Our research aims to investigate the impact of halogens on the effectiveness of corrosion inhibitors for mild steel in a 1 M HCl solution, employing a holistic approach. Through complementary studies, we will elucidate the corrosion inhibition mechanism by examining neutral, protonated, and complex forms of inhibitors using advanced computational and statistical methods. This preliminary study consists of evaluating the effectiveness of the first two imidazothiazole derivatives by weight loss tests (WL) and electrochemical techniques. This research unveils that the inhibitors, namely 6-(4-fluorophenyl)imidazo[2,1-b]thiazole-5-carbaldehyde (Imid-F) and 6-(4-chlorophenyl)imidazo[2,1-b]thiazole-5-carbaldehyde (Imid-Cl), exhibit mixed-type inhibition behavior, and their efficiency in preventing corrosion is halogen-dependent. This inhibition efficiency improved with decreasing temperature and increasing inhibitor concentration, reaching 86% (Imid-F) and 90% (Imid-Cl) at 303 K and 1×10−3 M, respectively.
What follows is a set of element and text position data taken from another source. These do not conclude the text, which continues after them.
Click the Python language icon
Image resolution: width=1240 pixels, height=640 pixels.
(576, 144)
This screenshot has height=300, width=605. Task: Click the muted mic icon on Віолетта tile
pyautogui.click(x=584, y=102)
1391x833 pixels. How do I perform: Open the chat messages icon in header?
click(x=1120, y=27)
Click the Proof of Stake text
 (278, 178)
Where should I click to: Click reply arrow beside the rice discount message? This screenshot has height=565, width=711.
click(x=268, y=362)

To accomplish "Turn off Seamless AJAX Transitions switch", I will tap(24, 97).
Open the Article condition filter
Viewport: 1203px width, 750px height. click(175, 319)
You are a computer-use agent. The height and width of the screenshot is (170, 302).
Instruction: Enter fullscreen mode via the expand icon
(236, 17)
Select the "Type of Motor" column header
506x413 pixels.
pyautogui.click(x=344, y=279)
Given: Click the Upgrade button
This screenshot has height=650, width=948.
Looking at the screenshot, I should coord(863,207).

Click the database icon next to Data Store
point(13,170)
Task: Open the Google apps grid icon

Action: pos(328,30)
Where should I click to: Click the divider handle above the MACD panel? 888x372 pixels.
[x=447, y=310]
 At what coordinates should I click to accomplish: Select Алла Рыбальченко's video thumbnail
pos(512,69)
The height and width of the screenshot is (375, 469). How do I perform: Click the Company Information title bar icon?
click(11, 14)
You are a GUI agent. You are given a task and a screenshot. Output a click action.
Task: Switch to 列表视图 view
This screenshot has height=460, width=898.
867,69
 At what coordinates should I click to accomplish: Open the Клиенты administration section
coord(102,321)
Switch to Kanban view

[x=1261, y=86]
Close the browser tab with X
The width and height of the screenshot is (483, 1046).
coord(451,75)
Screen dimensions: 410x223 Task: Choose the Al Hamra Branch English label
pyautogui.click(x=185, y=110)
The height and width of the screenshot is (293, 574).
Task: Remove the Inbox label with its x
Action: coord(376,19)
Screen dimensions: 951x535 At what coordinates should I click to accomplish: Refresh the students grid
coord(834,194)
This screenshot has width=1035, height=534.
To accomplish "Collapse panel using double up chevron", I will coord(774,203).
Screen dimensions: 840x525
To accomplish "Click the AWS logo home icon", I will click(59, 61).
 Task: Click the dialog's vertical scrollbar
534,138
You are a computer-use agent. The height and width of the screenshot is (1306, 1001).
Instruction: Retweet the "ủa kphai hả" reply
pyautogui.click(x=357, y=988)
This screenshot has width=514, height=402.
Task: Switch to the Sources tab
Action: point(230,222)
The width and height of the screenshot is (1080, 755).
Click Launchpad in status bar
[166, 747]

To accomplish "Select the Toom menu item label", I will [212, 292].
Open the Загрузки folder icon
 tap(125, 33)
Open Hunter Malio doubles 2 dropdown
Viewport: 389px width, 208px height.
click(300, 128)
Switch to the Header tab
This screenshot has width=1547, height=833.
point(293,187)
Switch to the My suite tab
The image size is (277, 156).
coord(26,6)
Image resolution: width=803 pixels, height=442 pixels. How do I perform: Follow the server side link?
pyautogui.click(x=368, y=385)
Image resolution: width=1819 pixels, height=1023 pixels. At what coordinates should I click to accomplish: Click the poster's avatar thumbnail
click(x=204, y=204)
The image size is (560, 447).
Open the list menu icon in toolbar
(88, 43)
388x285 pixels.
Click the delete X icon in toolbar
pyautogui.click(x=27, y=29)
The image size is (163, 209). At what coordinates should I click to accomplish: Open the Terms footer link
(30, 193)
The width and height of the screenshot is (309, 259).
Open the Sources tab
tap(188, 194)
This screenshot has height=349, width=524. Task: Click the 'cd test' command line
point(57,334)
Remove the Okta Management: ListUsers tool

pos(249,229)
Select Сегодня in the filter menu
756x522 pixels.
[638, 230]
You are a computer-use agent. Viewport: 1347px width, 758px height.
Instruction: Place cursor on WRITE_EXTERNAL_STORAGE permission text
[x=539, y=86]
Both chemicals' adherence may be described using the Langmuir adsorption isotherm model. Furthermore, scanning electron microscopy (SEM) confirmed the inhibitors were successfully deposited. The results obtained from the experimental and theoretical analyses suggest that the efficiency of the two halogenated imidazothiazoles follows the order: (Imid-Cl) > (Imid-F).